:: RECORD SET
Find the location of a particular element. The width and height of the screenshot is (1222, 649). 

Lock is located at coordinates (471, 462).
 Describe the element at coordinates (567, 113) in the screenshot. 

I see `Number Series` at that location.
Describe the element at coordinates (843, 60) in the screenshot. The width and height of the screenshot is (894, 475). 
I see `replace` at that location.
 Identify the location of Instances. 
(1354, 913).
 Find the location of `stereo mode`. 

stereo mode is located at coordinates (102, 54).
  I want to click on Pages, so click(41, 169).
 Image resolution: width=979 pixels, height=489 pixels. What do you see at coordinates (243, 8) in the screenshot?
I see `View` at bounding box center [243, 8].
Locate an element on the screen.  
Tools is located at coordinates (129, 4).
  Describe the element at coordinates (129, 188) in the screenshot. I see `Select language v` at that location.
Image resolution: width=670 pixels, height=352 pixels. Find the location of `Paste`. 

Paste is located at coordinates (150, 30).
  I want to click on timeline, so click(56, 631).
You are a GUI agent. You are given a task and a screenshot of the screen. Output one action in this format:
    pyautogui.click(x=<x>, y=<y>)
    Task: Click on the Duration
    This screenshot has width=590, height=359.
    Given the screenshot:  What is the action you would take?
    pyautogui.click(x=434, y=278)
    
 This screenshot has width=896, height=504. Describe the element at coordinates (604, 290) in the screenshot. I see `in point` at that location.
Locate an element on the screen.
::::
> [REQUIREMENT] Please find each line in the items above that contains the word "Describe", and copy those lines. Only count matches with the same uppercase and lowercase letters.

> [FINAL RESULT]
 Describe the element at coordinates (567, 113) in the screenshot. 
Describe the element at coordinates (843, 60) in the screenshot. The width and height of the screenshot is (894, 475). 
  Describe the element at coordinates (129, 188) in the screenshot. I see `Select language v` at that location.
 This screenshot has width=896, height=504. Describe the element at coordinates (604, 290) in the screenshot. I see `in point` at that location.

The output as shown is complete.